従つて、右土地は、本件買収計画及び買収処分当時、登記簿上山林と表示されていたばかりでなく、現況も純然たる山林で自作農創設特別措置法にいう「牧野」たる性格は全く有しなかつたことが明らかであるから、これを牧野として買収するための同法第四十条の二による買収計画、並びに買収処分は重大且つ明白な瑕疵があるものとして無効であるといわなければならない。

二、次に別紙第一、二、四目録記載の不動産に対する買収処分の効力についてのみ判断する。

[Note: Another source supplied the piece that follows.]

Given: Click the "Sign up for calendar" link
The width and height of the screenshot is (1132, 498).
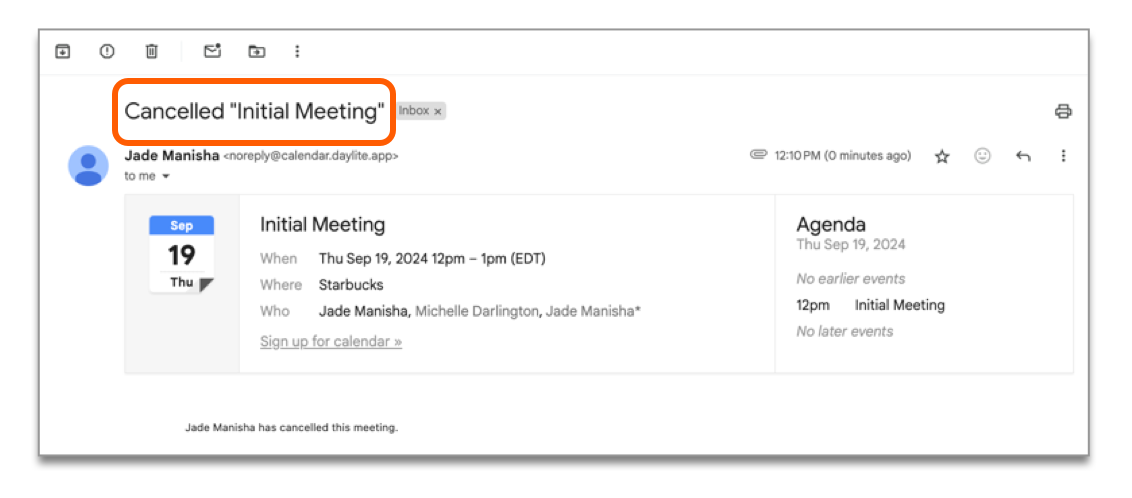Looking at the screenshot, I should click(331, 342).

(一)  先ず、右不動産に対する買収処分は、すでに死亡した三蔵及び与右衛門を共有者として同人等に対してなされたものであるから当然無効である旨の原告の主張について判断する。

前記のとおり、右不動産の買収処分は、いずれも三蔵及び与右衛門の共有名義でなされているが、与右衛門は大正十四年十一月二十三日、三蔵は昭和十九年十二月二十八日、それぞれ死亡しているから、右買収処分は死者を名宛人とするものとして瑕疵あることを免れないが、自作農創設特別措置法第十一条において、農地の所有者に対してなされた買収手続その他の行為は、その承継人に対しても効力を有すると規定している法意からみると、すでに死亡した者を名宛人として行われた買収処分であつても、実質的には相続人を相手方としたものと認められ且つ、このことを相続人において知つていた場合は、相続人に対するものとして有効と解すべきである。

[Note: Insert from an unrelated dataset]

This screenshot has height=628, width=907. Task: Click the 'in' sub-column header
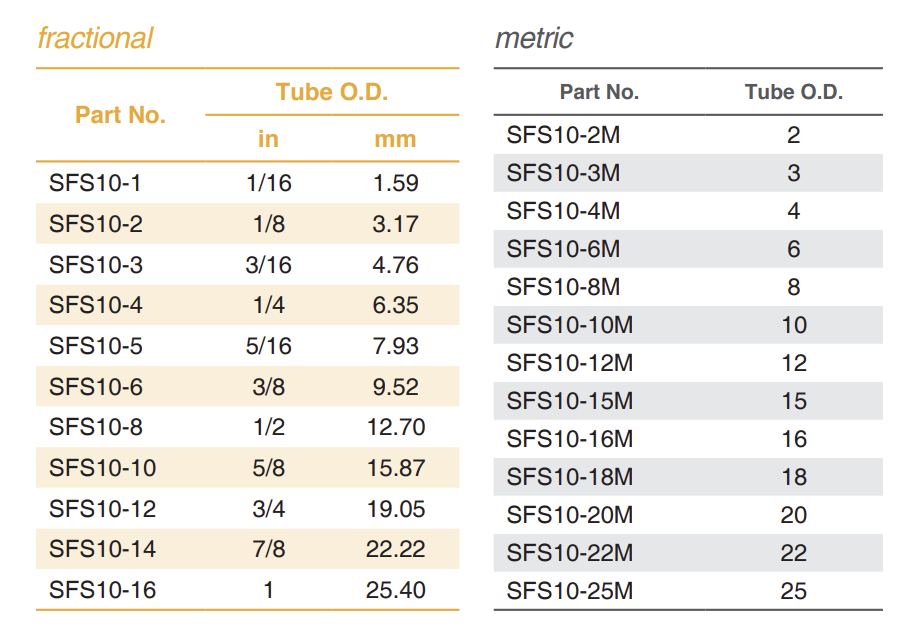point(268,139)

本件においては、買収手続自体が右名宛人の一人たる三蔵の相続人栄太郎の買収の申出によつて開始されたことは前記のとおりであり、証人菅沢清作、宮崎満夫の証言によれば右名宛人たる与右衛門の相続人清作も、当時の大沢村農地委員会の委員であつた関係上、右の申出のあつたこと及び右買収計画の樹立されたことをよく知つているばかりでなく、計画樹立に当り、同委員会から同人の意向をたずねられて、自己の保有反別を超過する部分だから買収されても異存ない旨申し述べている事実が認められ、また栄太郎及び清作において右買収対価を受領していることは当事者間に争いないところである。このような経過をみれば、右買収計画及び買収処分は、三蔵及び与右衛門の相続人栄太郎及び清作を相手方として行われたものであり、且つ、このことは、栄太郎及び清作において充分承知していることが明らかである。

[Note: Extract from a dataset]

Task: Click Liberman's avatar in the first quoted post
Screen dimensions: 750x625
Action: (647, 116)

従つて、本件不動産に対する買収処分は、名宛人の相続人栄太郎及び清作に対するものとして有効であり、名宛人を三蔵及び与右衛門としたのは、単にその表示を誤つたにすぎないものと認められるから、この点に関する原告の右買収処分が無効であるとの主張は理由がない。

(二)  次に仮りに本件買収処分が、相続人に対するものとして有効であると解せられるにしても、権利者でない与右衛門を相手方としているから無効であるとの原告の主張について判断する。

買収計画及び買収処分の名宛人たる与右衛門が本件不動産につき(実質的な権利を有しないことは前認定のとおりであるから、右買収計画及び買収処分には、同人を名宛人とした点で違法があることは疑いない。しかし、所有権の存否は抽象的な権利関係の問題であるから必ずしもつねに外見上明白な事柄とは言い得ないのみならず、本件においては、登記名義が与右衛門にあることは前記のとおりであり、更に前記甲第五号証の一、二、証人早坂栄太郎、菅沢清作、宮崎満夫の証言によると、大沢村農地委員会に提出された栄太郎の買収計画樹立申請書(甲第号証の一、二)には、実際は三蔵、今朝蔵の共有である旨記載してあり、資料として両者間で共有関係を確認した和解調書(甲第二号証)の一部の写が添付されていたので、同委員会もこの点を調査したが、右和解からも相当年月を経て居る上、今朝蔵及び原告は全く耕作に従事して居らず、右不動産の納税名義人も三蔵、与右衛門両名であり、清作は、自分が共有権利者である旨申し述べるので、結局同委員会は登記簿どおり、三蔵相続人栄太郎と与右衛門相続人清作を共有者と認めて買収計画を樹立したものであることが認められる。

右のような事実関係にある本件においては、真実の権利者が与右衛門相続人清作ではなく、今朝蔵相続人原告であることは決して外見上明白であつたとは言えないから、与右衛門を名宛人とした右買収処分の瑕疵は、明白とは言い難い。従つて右買収処分は、瑕疵を持つているけれども当然無効とはいえないからこの点に関する原告の主張は採ることができない。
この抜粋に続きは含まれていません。